Résumé
L’historiographie traditionnelle des études sur les campagnes antiques a toujours valorisé le rôle que les grands domaines ruraux, jalonnés de grandes villae luxueuses, avaient joué dans l’économie de la période romaine et son expansion. La production de ces produits phares du commerce méditerranéen qu’étaient l’huile et le vin, et leur diffusion jusqu’aux frontières nord de l’Empire repose en partie sur l’existence d’une agriculture liée aux grandes exploitations rurales d’Italie. S’agissant des provinces occidentales, notamment en Gaule, c’est le même paradigme qui a prévalu ; de ce point de vue, la mise en évidence des villae de Picardie par Roger Agache, au début des années soixante-dix, a donné corps à l’idée d’une agriculture productiviste fondée sur la céréaliculture.
Les grandes enquêtes récentes, en France (programme ERC « Rurland »), mais aussi en Angleterre conduisent à revoir ce schéma de développement.
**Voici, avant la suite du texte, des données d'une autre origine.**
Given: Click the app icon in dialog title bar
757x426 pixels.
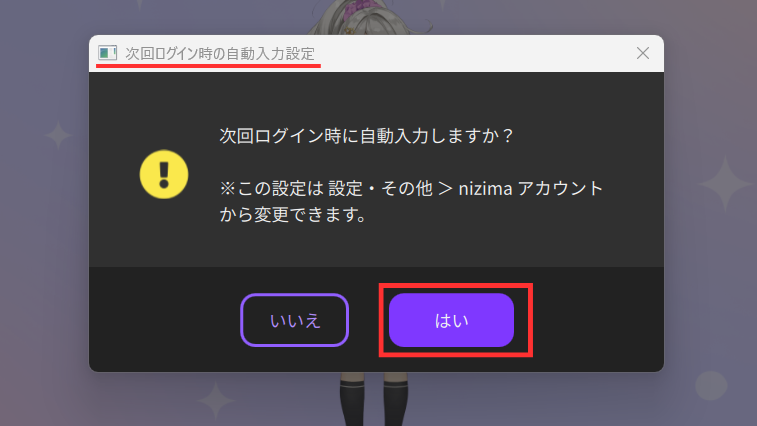Looking at the screenshot, I should (107, 53).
On constate en effet que l’essor des campagnes repose sur un socle protohistorique solide et que son rythme s’inscrit dans le temps long, sans rupture brutale au moment de la conquête, sans « colonisation du sol », au prix d’adaptations techniques lentes et nuancées. Il en ressort un tableau très différent de celui auquel nous étions habitués, qui nous conduit à revoir nombre de nos idées reçues sur le rôle des villae romaines en Gaule du Nord.